January 29

What was advertised in a revolutionary American newspaper 250 years ago today?

Norwich Packet (January 29, 1776).

“CASH GIVEN FOR Clean Linen Rags.”

Nathaniel Patten’s advertisement in the January 29, 1776, edition of the Norwich Packet was neither as lengthy nor as visually stimulating as some of his previous advertisements, but that may have been because he had a different purpose in running it.  The “BOOKBINDER and STATIONER, at the East End of the Green,” did not provide a list of titles that he sold in this notice.  Instead, he announced, “CASH GIVEN FOR Clean Linen Rags, Of any Kind, Old Sail Cloth,” and other remnants of textiles that could be recycled into paper.  Similar calls for rags appeared frequently in early American newspapers, most often placed by the printers of those newspapers.  Such advertisements often consisted of only one or two lines.  Printers offered cash for rags without further explanation because readers knew exactly why they wanted the rags and how they would be used.

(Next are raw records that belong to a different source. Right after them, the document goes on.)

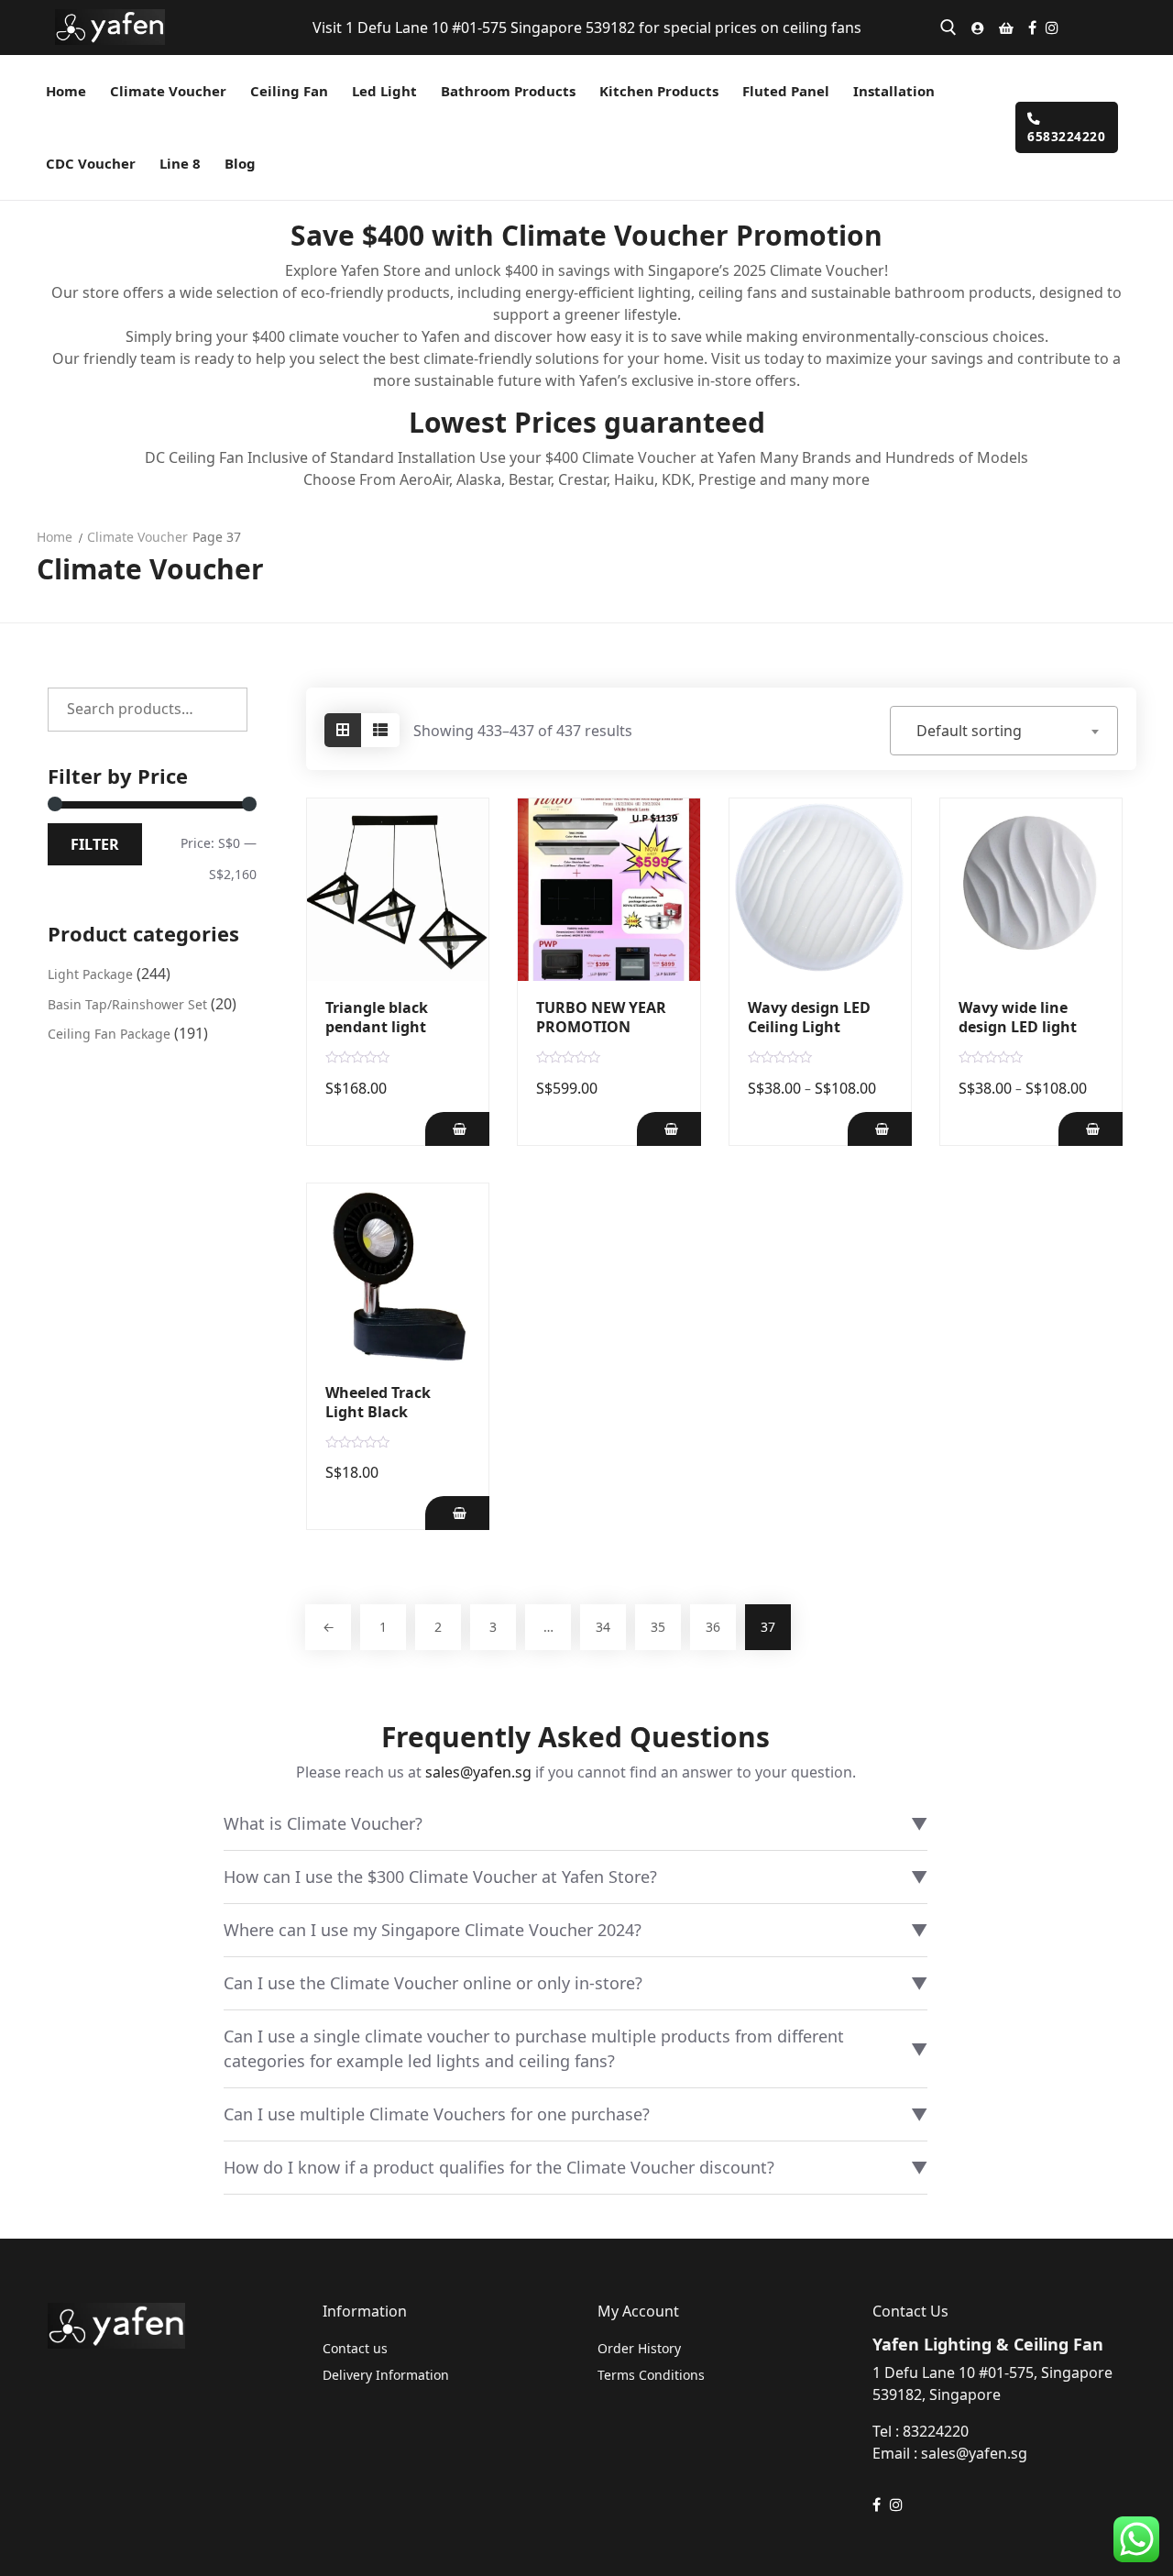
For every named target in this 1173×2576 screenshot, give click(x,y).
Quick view (463, 860)
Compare (463, 824)
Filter (95, 844)
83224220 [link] (936, 2431)
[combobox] (1004, 730)
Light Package (90, 974)
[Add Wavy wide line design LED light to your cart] (1090, 1129)
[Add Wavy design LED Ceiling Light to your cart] (880, 1129)
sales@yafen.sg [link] (974, 2453)
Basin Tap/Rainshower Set (127, 1004)
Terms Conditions (651, 2374)
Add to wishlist (463, 897)
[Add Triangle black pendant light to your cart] (457, 1129)
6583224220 (1066, 136)
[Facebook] (1032, 27)
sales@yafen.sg (478, 1772)
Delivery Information (386, 2374)
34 (603, 1626)
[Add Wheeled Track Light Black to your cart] (457, 1513)
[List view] (380, 730)
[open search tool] (948, 27)
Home (54, 536)
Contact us (355, 2348)
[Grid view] (342, 730)
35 (658, 1626)
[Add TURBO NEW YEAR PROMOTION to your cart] (669, 1129)
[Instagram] (1052, 27)
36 (713, 1626)
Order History (639, 2348)
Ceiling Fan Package (109, 1033)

The proprietors of paper mills sometimes ran more elaborate advertisements requesting rags.  Especially when colonizers enacted nonimportation agreements that disrupted the supply of paper coming from England, those advertisements depicted saving rags to produce paper as a patriotic duty and a means for all colonizers, including women, to support the American cause.  Patten did not go into as much detail as John Keating did when promoting ‘THE FIRST Paper Manufactory Established in the city of New-York,” but he did say more than most printers.  “As Paper is one of the most necessary Articles now wanted,” the bookbinder and stationer asserted, “it is hoped that all true Friends to America, will exert their utmost Endeavours to promote and encourage such Manufactory” in Connecticut.  A lack of paper had indeed caused some printers to sometimes reduce the size of their weekly newspapers to half sheets (two pages) instead of full sheets (four pages) or miss publishing for a week or two.  That was the situation in New England and beyond.  Two days before Patten issued his call for rags in the Norwich Packet, for instance, John Pinkney, the printer of one Virginia Gazette, ran a notice in another Virginia Gazette to explain that he could not print his newspaper that week because he could not acquire paper.